I try to portray the landscape as I observe it within the moment that I am first discovering the subtleness of the area. We choose our experiences in life, and I am only trying to portray those experiences I have chosen, with an audience. I choose a part of the landscape that I have experienced and try to express what I felt was most influential about that particular scene. My personal experience alters these landscapes and therefore changes the way in which observers can view them. Observers of these photographs are looking at the scenes through my eyes and experiences, as well as pulling their own experiences from these photographs.

I often observe a scene and look for a composition that fits within my personal vision of stretched lines, forms, compositions, as well as spectral sensitivity. Many of the scenes have been altered by what I have chosen to capture within the frame and what I have decided to eliminate. The scenes have also been warped or distorted by my constant use of wide-angle lenses. This sense of capturing a limited yet distorted part of the landscape is what entices me to keep observing and capturing moments and scenes throughout my life.

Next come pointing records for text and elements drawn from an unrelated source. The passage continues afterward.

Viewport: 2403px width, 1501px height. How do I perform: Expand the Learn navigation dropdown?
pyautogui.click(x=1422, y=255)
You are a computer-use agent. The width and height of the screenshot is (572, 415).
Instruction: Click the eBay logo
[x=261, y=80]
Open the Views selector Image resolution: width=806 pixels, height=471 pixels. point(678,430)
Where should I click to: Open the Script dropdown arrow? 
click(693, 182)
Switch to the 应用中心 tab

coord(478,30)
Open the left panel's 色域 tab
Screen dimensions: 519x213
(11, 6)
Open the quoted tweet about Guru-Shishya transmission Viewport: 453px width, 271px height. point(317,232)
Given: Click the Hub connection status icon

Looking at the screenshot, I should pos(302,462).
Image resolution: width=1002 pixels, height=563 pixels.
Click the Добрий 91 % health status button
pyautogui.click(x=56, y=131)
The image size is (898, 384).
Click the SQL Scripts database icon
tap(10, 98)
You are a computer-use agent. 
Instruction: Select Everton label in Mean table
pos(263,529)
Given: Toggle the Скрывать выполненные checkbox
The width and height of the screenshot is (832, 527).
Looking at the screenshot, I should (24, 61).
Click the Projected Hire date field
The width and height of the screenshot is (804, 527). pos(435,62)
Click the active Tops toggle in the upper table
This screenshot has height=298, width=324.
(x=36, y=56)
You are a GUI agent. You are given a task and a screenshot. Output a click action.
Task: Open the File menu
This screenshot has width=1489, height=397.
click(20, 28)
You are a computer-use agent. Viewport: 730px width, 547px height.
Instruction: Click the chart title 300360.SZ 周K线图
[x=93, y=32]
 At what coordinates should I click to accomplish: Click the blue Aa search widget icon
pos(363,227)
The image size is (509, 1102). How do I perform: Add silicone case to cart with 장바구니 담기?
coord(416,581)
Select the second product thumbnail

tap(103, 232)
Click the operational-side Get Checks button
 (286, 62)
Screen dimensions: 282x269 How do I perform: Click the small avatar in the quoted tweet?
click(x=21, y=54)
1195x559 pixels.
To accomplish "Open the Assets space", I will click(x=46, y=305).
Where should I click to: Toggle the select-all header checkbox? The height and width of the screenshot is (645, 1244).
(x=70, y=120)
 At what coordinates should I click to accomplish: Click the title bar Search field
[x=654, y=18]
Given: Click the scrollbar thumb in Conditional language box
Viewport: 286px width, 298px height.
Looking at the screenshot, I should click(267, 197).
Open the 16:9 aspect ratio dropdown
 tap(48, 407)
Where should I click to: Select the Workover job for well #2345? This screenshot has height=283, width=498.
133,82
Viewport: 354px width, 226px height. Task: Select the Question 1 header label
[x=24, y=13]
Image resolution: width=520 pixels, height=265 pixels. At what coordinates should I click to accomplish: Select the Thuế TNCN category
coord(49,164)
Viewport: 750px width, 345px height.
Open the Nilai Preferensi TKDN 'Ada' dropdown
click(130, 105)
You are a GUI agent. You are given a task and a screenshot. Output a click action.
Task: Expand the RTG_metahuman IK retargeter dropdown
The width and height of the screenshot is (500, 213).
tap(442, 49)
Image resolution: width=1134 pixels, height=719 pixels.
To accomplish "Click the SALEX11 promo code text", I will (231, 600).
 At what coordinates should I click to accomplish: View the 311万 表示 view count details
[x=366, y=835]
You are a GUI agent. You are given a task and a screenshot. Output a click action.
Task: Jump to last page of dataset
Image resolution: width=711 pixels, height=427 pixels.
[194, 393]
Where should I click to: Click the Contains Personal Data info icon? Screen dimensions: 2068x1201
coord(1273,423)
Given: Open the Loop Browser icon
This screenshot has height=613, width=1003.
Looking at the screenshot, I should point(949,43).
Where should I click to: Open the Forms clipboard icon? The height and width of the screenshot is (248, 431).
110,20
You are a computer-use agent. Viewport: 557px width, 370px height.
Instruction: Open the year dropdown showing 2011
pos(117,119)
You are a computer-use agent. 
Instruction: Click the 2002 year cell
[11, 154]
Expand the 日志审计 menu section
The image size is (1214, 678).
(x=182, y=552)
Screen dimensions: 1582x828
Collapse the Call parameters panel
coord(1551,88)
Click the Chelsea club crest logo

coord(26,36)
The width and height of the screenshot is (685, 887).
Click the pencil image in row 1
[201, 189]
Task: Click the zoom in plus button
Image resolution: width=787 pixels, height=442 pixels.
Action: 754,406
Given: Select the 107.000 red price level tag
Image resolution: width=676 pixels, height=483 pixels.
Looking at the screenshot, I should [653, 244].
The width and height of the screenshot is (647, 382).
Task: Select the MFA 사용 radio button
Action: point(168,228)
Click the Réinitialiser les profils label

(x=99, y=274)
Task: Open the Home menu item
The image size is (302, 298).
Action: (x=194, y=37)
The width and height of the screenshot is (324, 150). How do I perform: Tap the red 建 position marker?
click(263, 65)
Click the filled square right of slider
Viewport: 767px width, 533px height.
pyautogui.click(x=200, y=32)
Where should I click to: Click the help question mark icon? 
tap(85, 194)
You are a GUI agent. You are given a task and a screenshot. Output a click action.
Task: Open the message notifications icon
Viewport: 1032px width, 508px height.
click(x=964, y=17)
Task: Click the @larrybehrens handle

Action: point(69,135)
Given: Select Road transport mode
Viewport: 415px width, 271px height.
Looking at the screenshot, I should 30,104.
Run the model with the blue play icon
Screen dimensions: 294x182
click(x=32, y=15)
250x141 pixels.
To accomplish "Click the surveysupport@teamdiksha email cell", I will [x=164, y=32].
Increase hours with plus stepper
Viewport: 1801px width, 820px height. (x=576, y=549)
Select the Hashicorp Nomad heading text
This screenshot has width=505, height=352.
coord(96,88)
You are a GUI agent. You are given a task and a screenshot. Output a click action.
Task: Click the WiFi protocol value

     The use of the panorama helps to push the boundary of observing a scene even further than with my traditional photographic work. Many of these scenes cannot be observed by the naked eye because they extend beyond our peripheral vision. A few of the scenes are actually a full 360˚ and therefore cannot be viewed within a single moment, just as the photographs themselves are made up of multiple photographs stitched together. These photographs are a visual play because one would expect to return to these same locations and observe the same landscape. In a sense, this makes these altered landscapes appear to be typical panoramas, however these photographs are anything but factual.